There’s been quite a bit of discussion about Coca Cola’s evolution of its content strategy. For many years, the company dominated the advertising space – globally – but the Internet has forced a change in its strategy. Rather than ‘Creative Excellence’, they’re now after ‘Content Excellence’. One commentator, Jeff Bullas, believes there are 5 lessons to be learned from Coke’s new approach.
Lesson 1: Create Liquid Content
As Jeff Bullas notes, the purpose of content excellence is to create ideas that are so contagious, they can’t be controlled. Coke calls this “liquid content”. It means creating content that begs to be shared whether that be an image, a video or an article. You probably know yourself which videos you watch and share. Have that in mind when crafting your campaigns.
Lesson 2: Ensure your Content is Linked
The next part of the equation, adds Bullas, is to ensure you create content that’s relevant to the business objectives of your company, your brand, and your customer interests. This is linked content – content that’s relevant and connected to the company’s goals and brand. Ensure the content communicates your message that is congruent with your mission and values.

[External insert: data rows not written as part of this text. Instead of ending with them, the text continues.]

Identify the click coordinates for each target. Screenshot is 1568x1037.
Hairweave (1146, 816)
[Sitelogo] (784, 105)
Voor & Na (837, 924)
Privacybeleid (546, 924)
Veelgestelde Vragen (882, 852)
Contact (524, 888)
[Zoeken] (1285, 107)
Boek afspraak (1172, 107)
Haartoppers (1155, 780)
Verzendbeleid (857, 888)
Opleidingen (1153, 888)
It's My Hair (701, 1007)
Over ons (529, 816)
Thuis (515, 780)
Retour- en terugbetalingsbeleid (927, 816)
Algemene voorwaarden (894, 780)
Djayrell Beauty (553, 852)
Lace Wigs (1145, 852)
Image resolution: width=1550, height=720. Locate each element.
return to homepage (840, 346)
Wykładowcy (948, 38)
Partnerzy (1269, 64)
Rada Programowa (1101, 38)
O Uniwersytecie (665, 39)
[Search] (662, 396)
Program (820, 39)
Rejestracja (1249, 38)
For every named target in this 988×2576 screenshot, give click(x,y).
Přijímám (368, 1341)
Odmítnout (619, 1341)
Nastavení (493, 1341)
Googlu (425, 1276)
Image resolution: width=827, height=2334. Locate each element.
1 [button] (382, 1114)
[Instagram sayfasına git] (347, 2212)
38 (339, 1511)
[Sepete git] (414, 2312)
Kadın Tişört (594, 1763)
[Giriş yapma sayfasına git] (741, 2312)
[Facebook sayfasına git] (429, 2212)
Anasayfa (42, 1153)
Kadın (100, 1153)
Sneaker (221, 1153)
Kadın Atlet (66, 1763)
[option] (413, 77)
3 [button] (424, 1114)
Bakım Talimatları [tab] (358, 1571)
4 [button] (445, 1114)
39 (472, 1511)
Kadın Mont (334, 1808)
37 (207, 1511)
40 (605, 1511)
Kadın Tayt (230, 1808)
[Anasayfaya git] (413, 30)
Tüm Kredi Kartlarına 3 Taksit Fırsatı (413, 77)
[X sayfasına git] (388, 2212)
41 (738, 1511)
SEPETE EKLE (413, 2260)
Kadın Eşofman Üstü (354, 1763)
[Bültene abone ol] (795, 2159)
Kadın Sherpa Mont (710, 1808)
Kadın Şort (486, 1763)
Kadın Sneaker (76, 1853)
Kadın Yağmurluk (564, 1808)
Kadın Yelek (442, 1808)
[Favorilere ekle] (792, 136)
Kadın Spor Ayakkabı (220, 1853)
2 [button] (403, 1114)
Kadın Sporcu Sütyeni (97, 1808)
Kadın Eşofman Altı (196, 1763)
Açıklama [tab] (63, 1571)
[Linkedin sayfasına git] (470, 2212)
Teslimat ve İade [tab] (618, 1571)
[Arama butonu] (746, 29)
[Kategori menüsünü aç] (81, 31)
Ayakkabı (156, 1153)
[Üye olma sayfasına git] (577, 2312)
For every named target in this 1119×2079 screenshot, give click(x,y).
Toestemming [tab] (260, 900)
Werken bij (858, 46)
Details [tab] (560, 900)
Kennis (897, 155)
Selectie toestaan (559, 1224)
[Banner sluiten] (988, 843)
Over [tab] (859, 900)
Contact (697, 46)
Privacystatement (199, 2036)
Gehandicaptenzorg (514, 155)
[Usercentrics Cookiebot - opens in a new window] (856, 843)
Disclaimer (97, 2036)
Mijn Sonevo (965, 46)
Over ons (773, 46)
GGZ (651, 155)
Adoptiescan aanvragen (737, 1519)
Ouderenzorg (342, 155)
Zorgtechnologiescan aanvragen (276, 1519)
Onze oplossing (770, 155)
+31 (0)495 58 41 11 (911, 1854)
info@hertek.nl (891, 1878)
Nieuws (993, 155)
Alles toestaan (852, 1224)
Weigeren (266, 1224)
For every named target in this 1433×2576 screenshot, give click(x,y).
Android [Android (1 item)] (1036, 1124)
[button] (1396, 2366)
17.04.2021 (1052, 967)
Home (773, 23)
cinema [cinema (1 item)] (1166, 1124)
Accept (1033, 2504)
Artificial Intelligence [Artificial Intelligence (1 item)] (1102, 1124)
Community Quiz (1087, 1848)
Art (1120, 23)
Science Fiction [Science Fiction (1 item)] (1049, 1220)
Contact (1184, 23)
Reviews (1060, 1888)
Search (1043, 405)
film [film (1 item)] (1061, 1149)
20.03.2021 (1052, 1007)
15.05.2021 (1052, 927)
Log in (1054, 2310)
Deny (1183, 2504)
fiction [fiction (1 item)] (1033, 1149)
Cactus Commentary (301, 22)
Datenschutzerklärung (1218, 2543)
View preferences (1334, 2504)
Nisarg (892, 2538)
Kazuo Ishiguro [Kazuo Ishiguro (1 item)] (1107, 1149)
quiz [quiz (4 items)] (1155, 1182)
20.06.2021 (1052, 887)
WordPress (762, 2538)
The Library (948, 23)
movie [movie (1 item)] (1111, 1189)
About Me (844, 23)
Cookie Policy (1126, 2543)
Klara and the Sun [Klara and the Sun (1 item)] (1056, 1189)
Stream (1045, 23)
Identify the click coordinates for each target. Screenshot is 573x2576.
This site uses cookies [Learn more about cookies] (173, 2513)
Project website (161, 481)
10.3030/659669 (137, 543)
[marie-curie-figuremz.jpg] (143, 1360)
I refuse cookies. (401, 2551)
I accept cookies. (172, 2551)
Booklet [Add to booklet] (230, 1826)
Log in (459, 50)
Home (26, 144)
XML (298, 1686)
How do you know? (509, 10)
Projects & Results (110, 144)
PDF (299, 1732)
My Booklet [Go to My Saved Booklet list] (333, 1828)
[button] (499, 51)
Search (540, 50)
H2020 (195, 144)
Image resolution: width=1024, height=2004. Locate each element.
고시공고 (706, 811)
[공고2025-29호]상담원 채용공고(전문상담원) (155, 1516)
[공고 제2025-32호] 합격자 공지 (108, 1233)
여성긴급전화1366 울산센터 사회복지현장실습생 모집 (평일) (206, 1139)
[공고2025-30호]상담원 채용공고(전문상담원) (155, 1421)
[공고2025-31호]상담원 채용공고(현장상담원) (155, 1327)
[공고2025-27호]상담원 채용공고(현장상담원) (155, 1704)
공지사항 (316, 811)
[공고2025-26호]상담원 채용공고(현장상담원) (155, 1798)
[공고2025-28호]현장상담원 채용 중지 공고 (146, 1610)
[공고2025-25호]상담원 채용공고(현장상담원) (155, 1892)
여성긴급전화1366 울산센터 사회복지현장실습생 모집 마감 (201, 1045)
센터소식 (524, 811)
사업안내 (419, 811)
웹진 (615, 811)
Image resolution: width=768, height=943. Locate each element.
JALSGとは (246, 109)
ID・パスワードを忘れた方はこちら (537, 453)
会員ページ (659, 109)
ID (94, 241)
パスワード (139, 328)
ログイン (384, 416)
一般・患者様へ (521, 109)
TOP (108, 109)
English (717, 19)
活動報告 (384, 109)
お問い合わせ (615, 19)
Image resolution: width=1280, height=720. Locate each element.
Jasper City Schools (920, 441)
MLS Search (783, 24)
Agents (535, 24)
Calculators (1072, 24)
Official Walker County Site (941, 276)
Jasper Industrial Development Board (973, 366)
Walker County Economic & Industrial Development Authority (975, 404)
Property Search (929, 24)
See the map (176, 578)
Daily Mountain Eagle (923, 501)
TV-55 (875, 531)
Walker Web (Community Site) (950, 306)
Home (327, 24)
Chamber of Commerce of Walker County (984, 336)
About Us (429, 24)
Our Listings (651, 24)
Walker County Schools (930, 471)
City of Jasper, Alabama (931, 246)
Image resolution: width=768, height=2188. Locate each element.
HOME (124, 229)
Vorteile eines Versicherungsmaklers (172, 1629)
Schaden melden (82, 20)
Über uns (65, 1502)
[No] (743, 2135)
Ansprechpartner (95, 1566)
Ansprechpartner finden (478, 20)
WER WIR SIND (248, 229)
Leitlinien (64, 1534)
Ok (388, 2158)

Lesson 3: Create Conversations
The new distribution technologies including Twitter, YouTube and Facebook allow greater connectivity and consumer empowerment than ever before, continues Bullas. In the new landscape, don’t just publish content but interact with your audience and tribe. Your role is to provoke conversations rather than talk at them.
Lesson 4: Move Onto Dynamic Storytelling
With traditional media, storytelling is static and one-way. Television and newspapers shouted at you with no interaction. Coca Cola believes in order to grow its business on the social web, it needs to move on from “One Way Storytelling” to “Dynamic Storytelling“. This means allowing the story to evolve as you interact and converse with your customers. You need to converse with your customers in many media formats and social networks. Storytelling has moved on from static and synchronous to multifaceted, engaged and spreadable.
Lesson 5: Be Brave and Creative with Your Content Creation
Part of the new Coca Cola content strategy is applying a 70/20/10 Investment principle to creating “Liquid content“.
- 70% of your content should be low risk. It pays the rent and is your bread and butter marketing. (It should be easy to do and only consumes 50% of your time).
- 20% of your content creation should be innovative.
- 10% of your content marketing are high risk ideas that will be tomorrow’s 70% or 20%. (Be prepared to fail).
Learning how to fuel conversations and interact has never been more important. Consumer ideas, creativity and conversations have been set free with the evolution of social networks. Learning to leverage and wrangle those conversations to increase your brand visibility is now a vital part of marketing.